Couple the photo gallery project with a sweet new design that I had heavily modified from an open source web design and that worked on all two browsers (Firefox and IE, no one cared about Safari yet and Chrome didn’t exist) and we were living large. One night I went to upload through FTP the images from a recent winter sledding event with middle schoolers. While doing that, I decided to make changes to the live code straight in FTP. Bad idea #1.
As I was writing the code, I decided to also make changes to CSS files for a new idea of uploading the video that we were putting together of a slideshow of the photos set to simple music. Again, live code. Bad idea #2.

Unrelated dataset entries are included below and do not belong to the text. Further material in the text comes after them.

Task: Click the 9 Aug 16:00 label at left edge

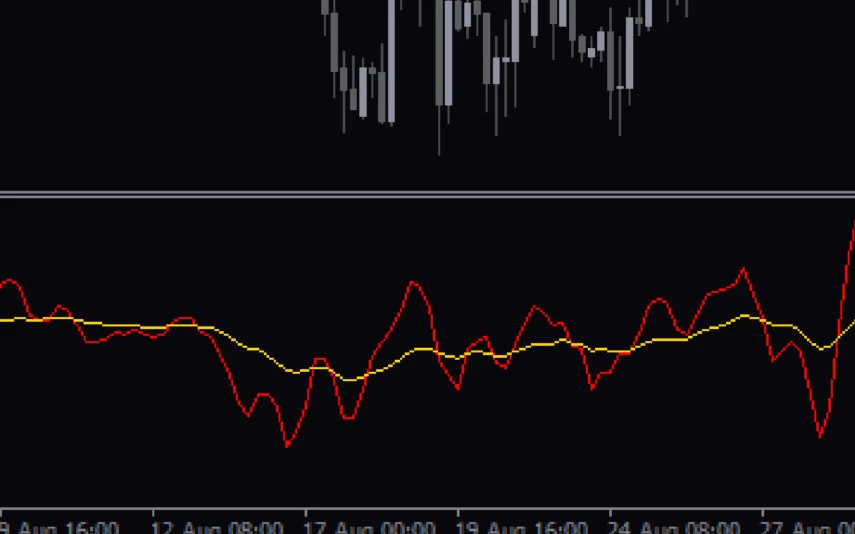Action: pyautogui.click(x=60, y=527)
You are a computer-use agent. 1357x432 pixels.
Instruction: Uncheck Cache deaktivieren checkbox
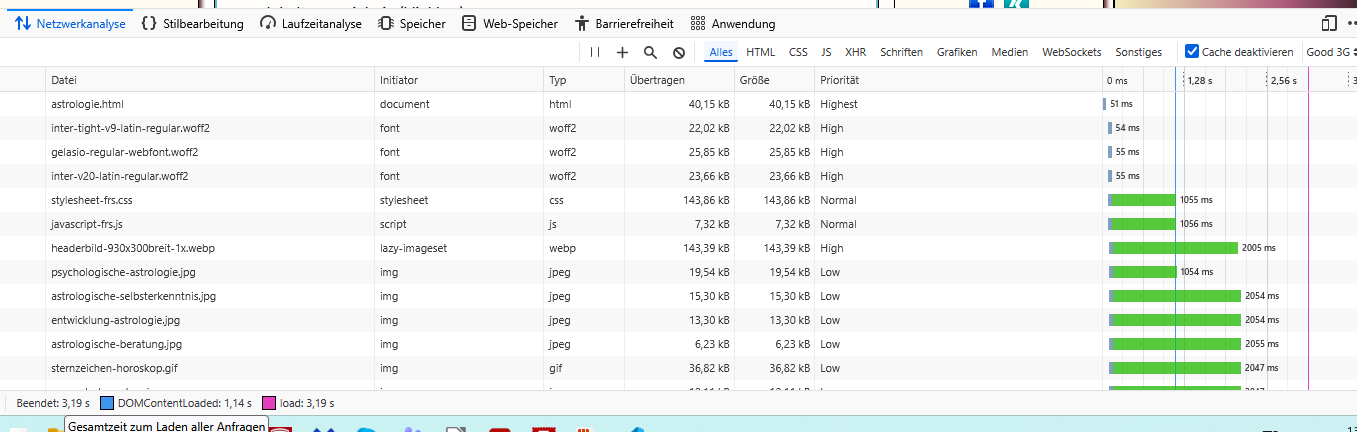click(1191, 52)
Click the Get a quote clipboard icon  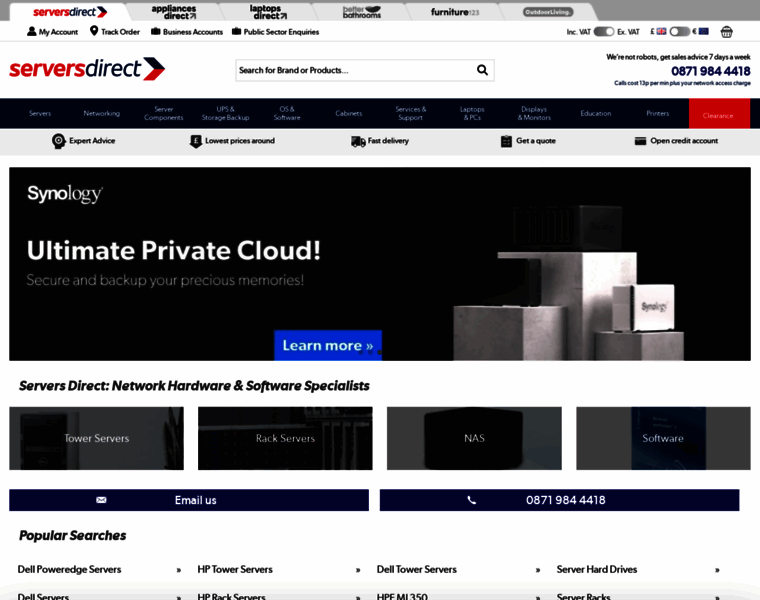tap(506, 141)
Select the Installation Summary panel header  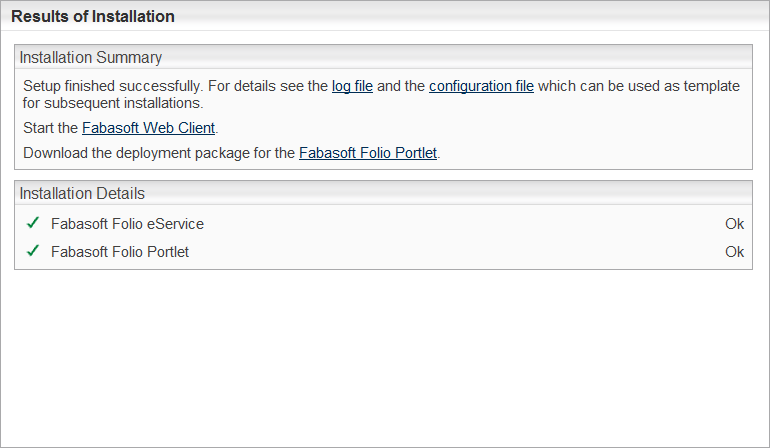[x=91, y=58]
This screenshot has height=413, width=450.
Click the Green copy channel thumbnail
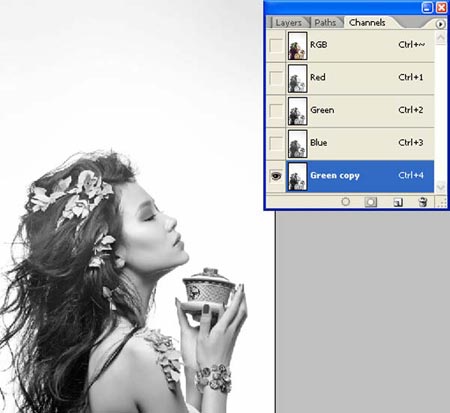(x=297, y=176)
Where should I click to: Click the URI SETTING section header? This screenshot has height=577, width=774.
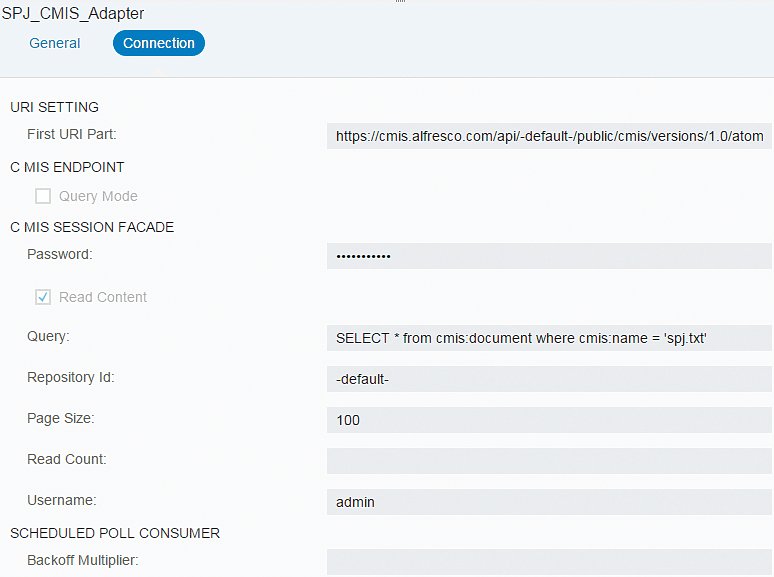click(x=54, y=107)
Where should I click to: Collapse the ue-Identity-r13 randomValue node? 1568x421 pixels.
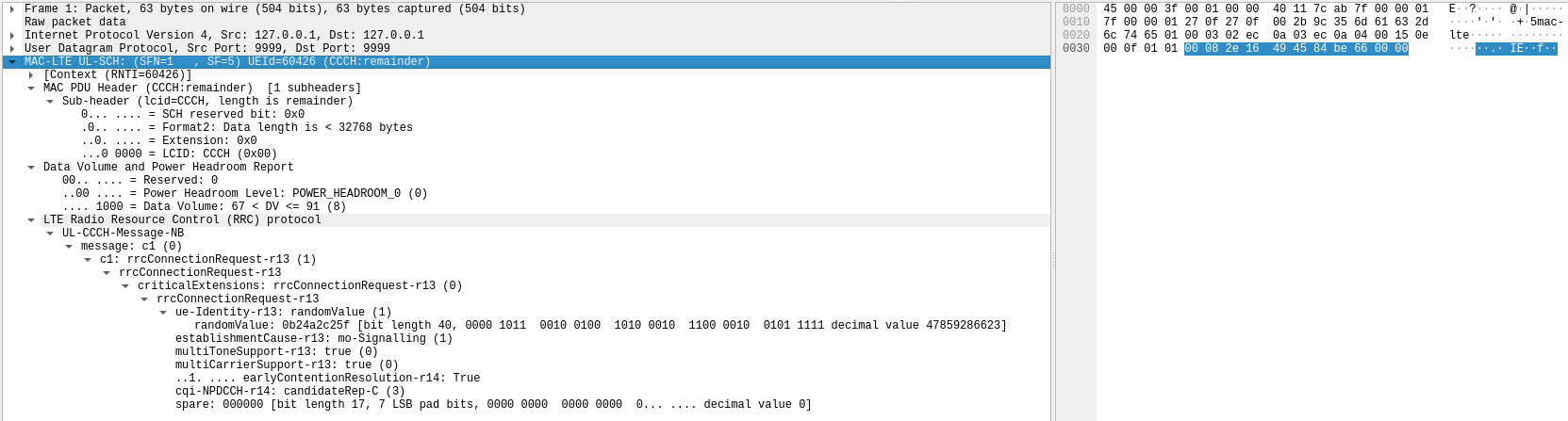click(x=163, y=313)
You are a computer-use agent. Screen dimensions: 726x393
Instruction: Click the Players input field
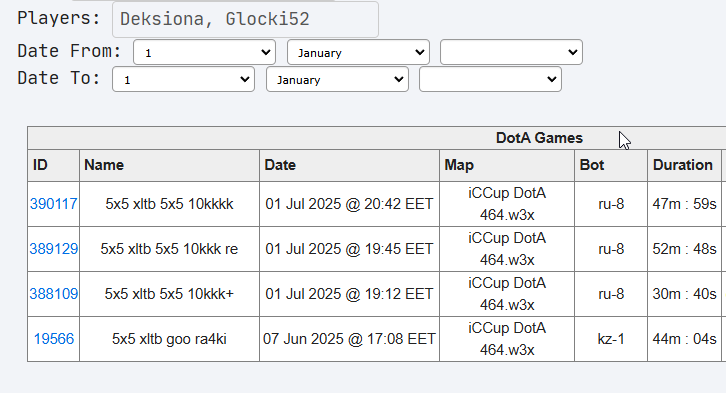(x=245, y=19)
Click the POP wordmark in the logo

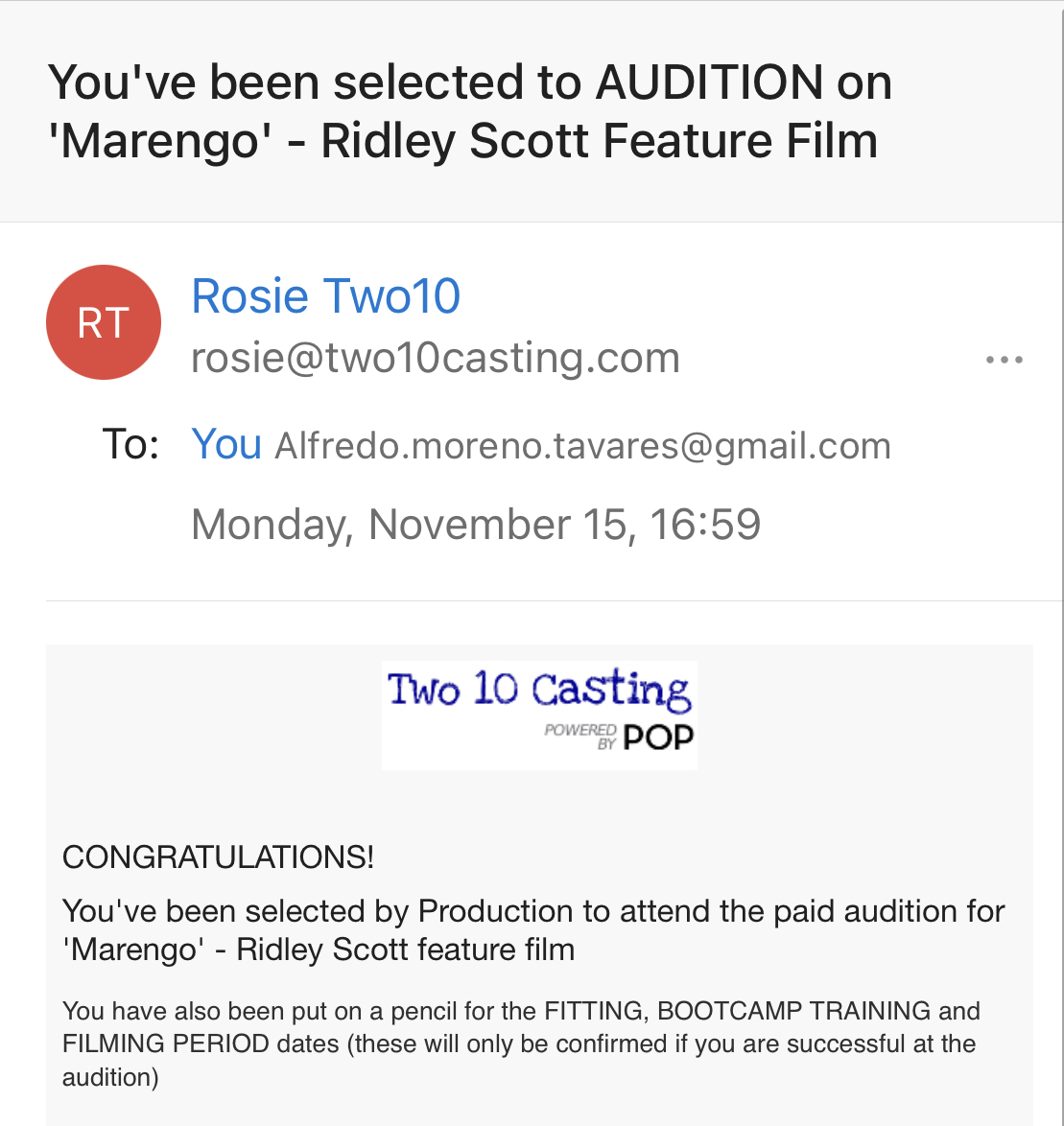[x=658, y=737]
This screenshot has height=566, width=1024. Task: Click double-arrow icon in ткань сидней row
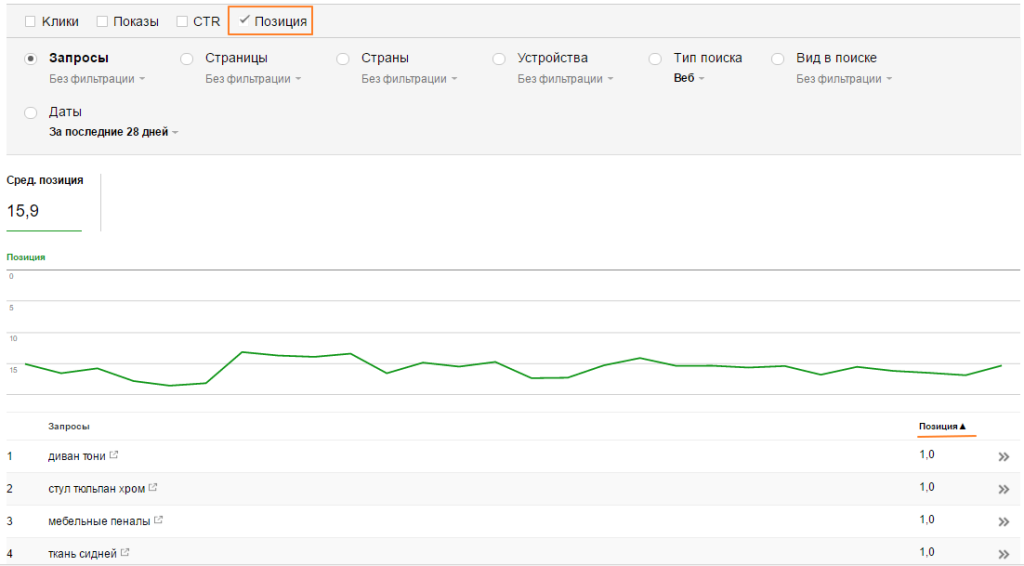(1004, 553)
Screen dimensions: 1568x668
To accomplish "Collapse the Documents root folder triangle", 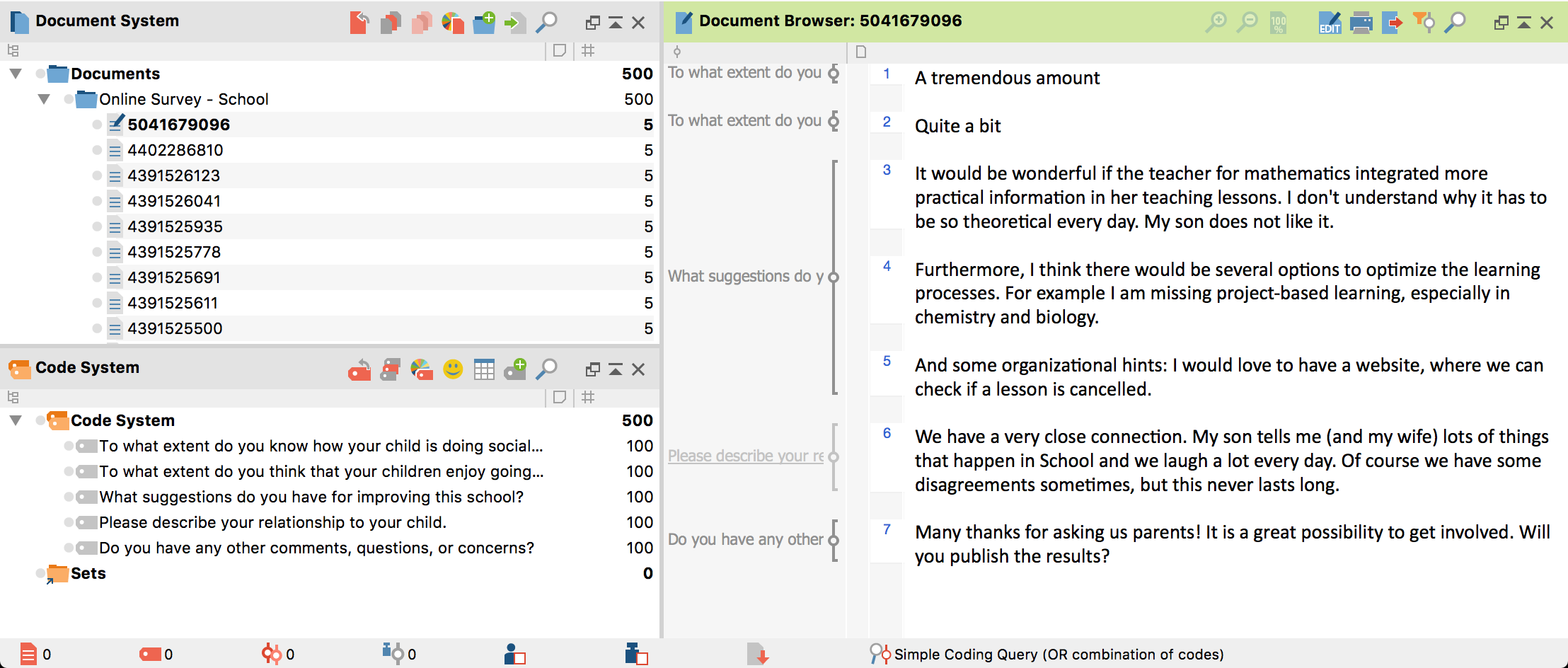I will [x=16, y=74].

Within all of this editing at 3AM (Bad idea #3) and before a full day of studying for a big exam (Bad idea #4), I decided to back up the code from the FTP server because I am super cautious. The problem is I did not realize I was not making a new version of it and instead over wrote the code. Bad idea #5.
In a caffine-fueled, fearful moment, I realized what I had done and not thinking rationally, tried to re-upload the whole folder from my computer to the server and in doing so, wiped out six months of photos that were not backed up anywhere else. When I went to check the website, I panicked… and then gave up assuming that all the damage I could have done had been done.
A Happy Ending?
A couple of weeks later, I had formalized an automatic PHP redundancy web app that backed up the database and files onto a second home server at a different location every night. It was an amazing experience and the first of many lessons that I would learn about working better with technology and avoiding the issue of stupidity. This time’s lesson was in proper version backup, but it would not be the last.
How has the power of stupid impacted your ministry with technology?